In the early 1920s, Honegger shot to fame with his "dramatic psalm" Le Roi David (King David), which is still in the choral repertoire. Between World War I and World War II, Honegger was very prolific. He composed the music for Abel Gance's epic 1927 film, Napoléon. He composed nine ballets and three vocal stage works, amongst other works. One of those stage works, Jeanne d'Arc au bûcher (1935), a "dramatic oratorio" (to words by Paul Claudel), is thought of as one of his finest works. In addition to his pieces written alone, he collaborated with Jacques Ibert on both an opera, L'Aiglon (1937), and an operetta.
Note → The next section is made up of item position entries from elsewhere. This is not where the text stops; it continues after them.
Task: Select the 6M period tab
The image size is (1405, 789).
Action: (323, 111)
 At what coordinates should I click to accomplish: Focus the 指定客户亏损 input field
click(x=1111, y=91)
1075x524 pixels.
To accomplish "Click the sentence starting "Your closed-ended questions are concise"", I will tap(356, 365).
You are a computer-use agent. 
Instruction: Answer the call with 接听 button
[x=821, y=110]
During this time period he also wrote Danse de la chèvre (1921), an essential piece of flute repertoire. Dedicated to René Le Roy and written for flute alone, this piece is lively and charming, but with the same directness of all Honegger's work.
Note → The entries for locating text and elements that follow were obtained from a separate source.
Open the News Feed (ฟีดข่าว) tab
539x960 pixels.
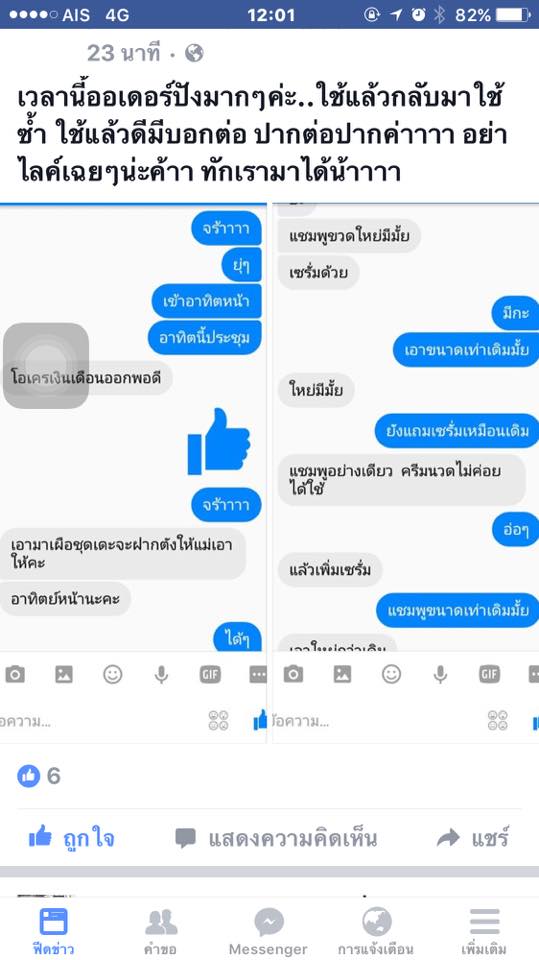point(53,931)
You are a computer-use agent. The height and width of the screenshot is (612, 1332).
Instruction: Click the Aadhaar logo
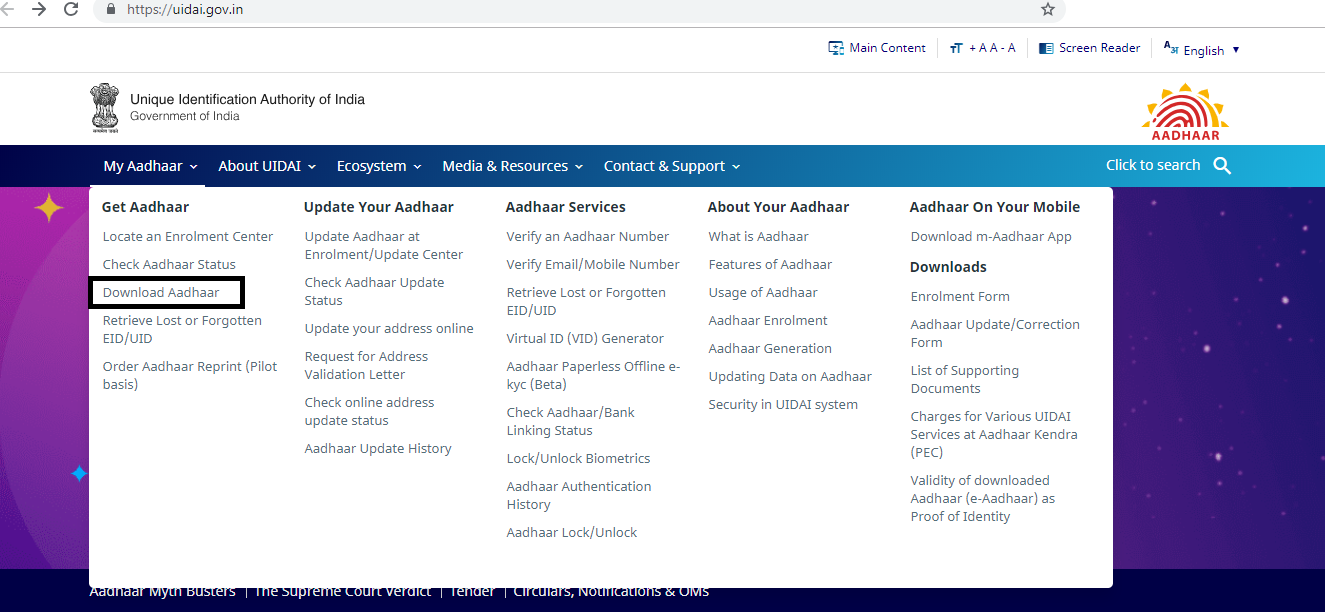coord(1184,110)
Honegger always remained in touch with Switzerland, his parents' country of origin, until the outbreak of the war and the invasion of the Nazis made it impossible for him to leave Paris. He joined the French Resistance and was generally unaffected by the Nazis themselves, who allowed him to continue his work without too much interference. He also taught composition at the École Normale de Musique de Paris, where his students included Yves Ramette. However, he was greatly depressed by the war. Between its outbreak and his death, he wrote his last four symphonies (numbers two to five) which are among the most powerful symphonic works of the 20th century. Of these, the second, for strings, featuring a solo trumpet which plays a chorale tune by Bach in the final movement, and the third, subtitled Symphonie Liturgique with three movements that evoke the Requiem Mass (Dies irae, De profundis clamavi and Dona nobis pacem), are probably the best known. Written in 1946 just after the end of the war, it has parallels with Benjamin Britten's Sinfonia da Requiem of 1940. In contrast with this work is the lyrical, nostalgic Symphony No. 4, subtitled "Deliciae Basilienses" ("The Delights of Basel"), written as a tribute to days of relaxation spent in that Swiss city during the war.
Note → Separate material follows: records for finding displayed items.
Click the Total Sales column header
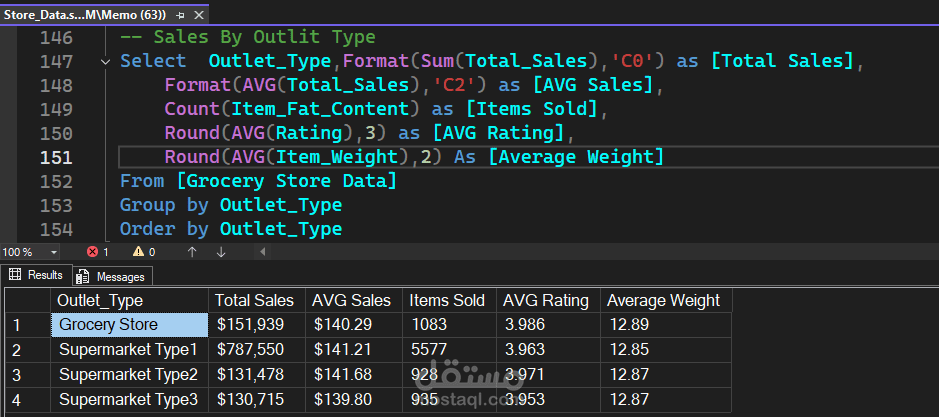Image resolution: width=939 pixels, height=417 pixels. (254, 301)
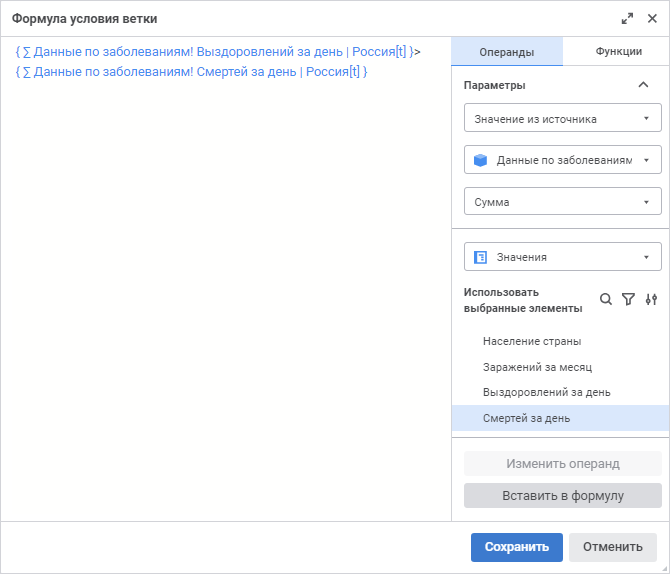The height and width of the screenshot is (574, 670).
Task: Click Вставить в формулу button
Action: 562,495
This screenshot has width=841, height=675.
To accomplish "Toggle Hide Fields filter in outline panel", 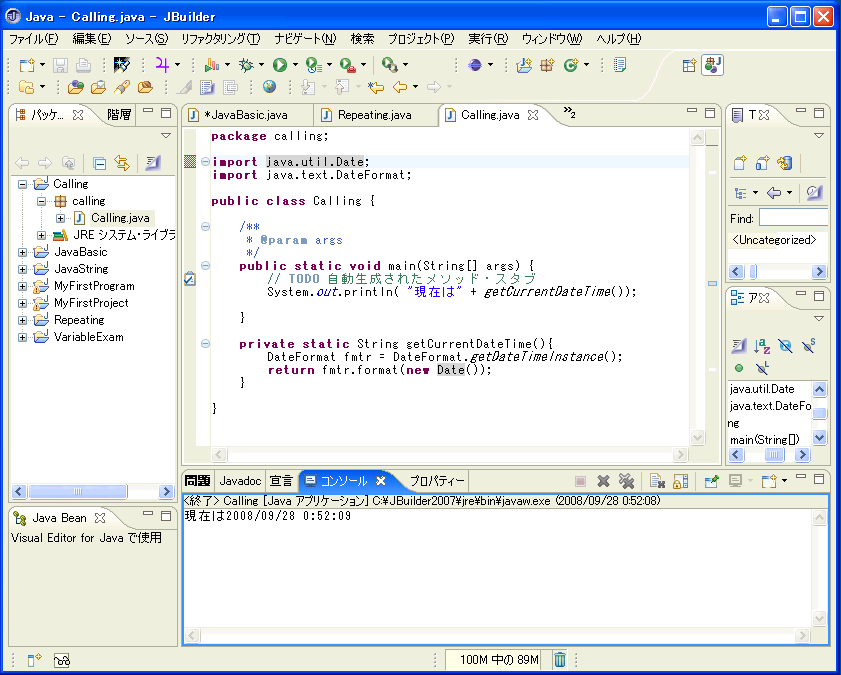I will [x=785, y=345].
Honegger was widely known as a train enthusiast, and once notably said: "I have always loved locomotives passionately. For me they are living creatures and I love them as others love women or horses." His "mouvement symphonique" Pacific 231 (a depiction of a steam locomotive) gained him early notoriety in 1923.
Many of Honegger's works were championed by his longtime friend Georges Tzipine, who conducted the premiere recordings of some of them (Cris du Monde oratorio, Nicolas de Flüe).
In 1953 he wrote his last composition, A Christmas Cantata. After a protracted illness, he died at home in Paris of a heart attack on 27 November 1955 and was interred in the Saint-Vincent Cemetery in the Montmartre Quarter.
The principal elements of Honegger's style are: Bachian counterpoint, driving rhythms, melodic amplitude, highly coloristic harmonies, an impressionistic use of orchestral sonorities, and a concern for formal architecture. His style is weightier and more solemn than that of his colleagues in Les Six. Far from reacting against German romanticism as the other members of Les Six did, Honegger's mature works show evidence of a distinct influence by it. Despite the differences in their styles, he and fellow Les Six member Darius Milhaud were close friends, having studied together at the Paris Conservatoire. Milhaud dedicated his fourth string quintet to Honegger's memory, while Francis Poulenc similarly dedicated his Clarinet Sonata.